An ‘Optical’ Chorus Headlines Chris Cran’s Newest Gallery Show
– Haniya Rae
Canadian artist Chris Cran has become known for challenging gallery viewer expectations. The New York Times has said that Cran “has built a career on tampering with people’s perceptions,” and declared that the artist fully realizes the power of painting. A new exhibition at Wilding Cran Gallery, “That’s An Excellent Question!” will showcase 31 new paintings by Cran, with each work playing on optical illusions, and as the exhibition’s title suggests, prompting contemplation. Cran considers these new paintings a continuation of his previous “Chorus Series,” named for the chorus in ancient Greek tragedies, a panel of actors who comment on the dramatic action of the play. Like those of the Greek chorus, Cran’s faces often display many moods, ranging from excitement to disdain to surprise, and are intended to be placed around other works, which in jest allows the paintings to “comment” on the exhibition itself, likening the exhibition to a theater.

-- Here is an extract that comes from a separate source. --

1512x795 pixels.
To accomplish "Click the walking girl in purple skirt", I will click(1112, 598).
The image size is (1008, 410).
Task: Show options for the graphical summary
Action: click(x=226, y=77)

Many of these optically daring paintings of faces use oval or round canvases that are almost reminiscent of mirrors—or a nod to Renaissance tondo compositions. These works as well as rectangular canvases featuring still life imagery—a cluster of lemons, flowers in a vase—are realized through careful patterning that creates varied interpretations of the photographic image, resembling newspaper print images in some works and fuzzy television screens in others.
Beige/Purple Woman (2014) features a woman’s face stretched to fit an elongated oval; she looks apprehensively to the side, as if she’s nervous about what will happen next. Beige/Brown Woman (2014) features another female face cropped closely within a circular canvas; she could be asleep, looking downwards, or deep in thought. When they’re isolated, these works leave viewers wondering; about the the unseen life going on outside of these cropped forms, and about the characters and stories that they encapsulate and conceal. Together though in the exhibition, the works are in visual conversation; hung on the gallery walls at varying heights they evoke the idea of floating putti or cherubs. Their stolen glances and startled reactions are correlate to one another, and the scattered still lifes and poster-like images—two faces are delighted to see the smiling faces of The Beatles. A feast for the eyes and the mind, the show is an immersive visual and contemplative experience, where the viewer seems to be caught in the crossfire; as the artist told the New York Times, “The eye loves to apprehend space, something that visually is not materially how it appears to be.